Fifty patients with single-level, symptomatic lumbar DDD at L4-S1 who were unresponsive to at least 6-months of non-operative therapy were enrolled in a clinical trial of a viscoelastic TDR (VTDR) at three European sites. Patients were assessed clinically and radiographically at 6 weeks, 3 and 6 months, and 1 and 2 years. Oswestry Disability Index (ODI) and Visual Analogue Scale (VAS) were used to assess clinical outcomes.

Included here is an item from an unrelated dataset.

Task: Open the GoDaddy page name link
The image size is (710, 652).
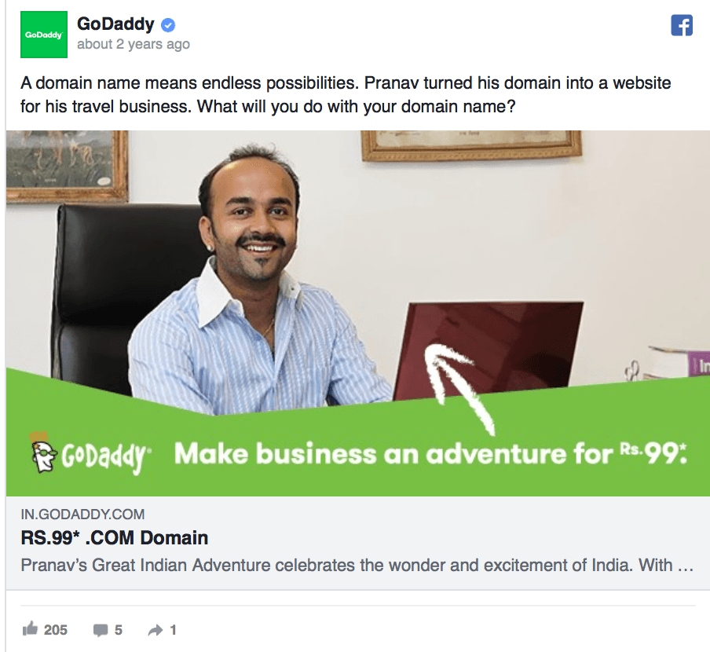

Twenty-eight males and twenty-two females were enrolled in the study. The average age of patients was 39.7 (23 to 61). The operative level was L4/L5 in 13 patients and L5/S1 in 37 patients. There were no intra-operative complications. Quantitative radiographic assessment indicates that the VTDR restores and maintains a physiologically appropriate disc height and angle, while providing range of motion and translation similar to those provided by the natural disc. Mean ODI scores decreased from 48% pre-operatively to 25% at two years follow up. Mean VAS low back pain scores decreased from 7.1 cm pre-op to 3 cm at two years. Median scores indicate that half of the patient population has ODI scores below 13% and VAS back pain scores below 0.5 cm. Clinically and radiologically, this elastomeric disc is performing satisfactorily, and the causes of clinical failures can be more readily identified.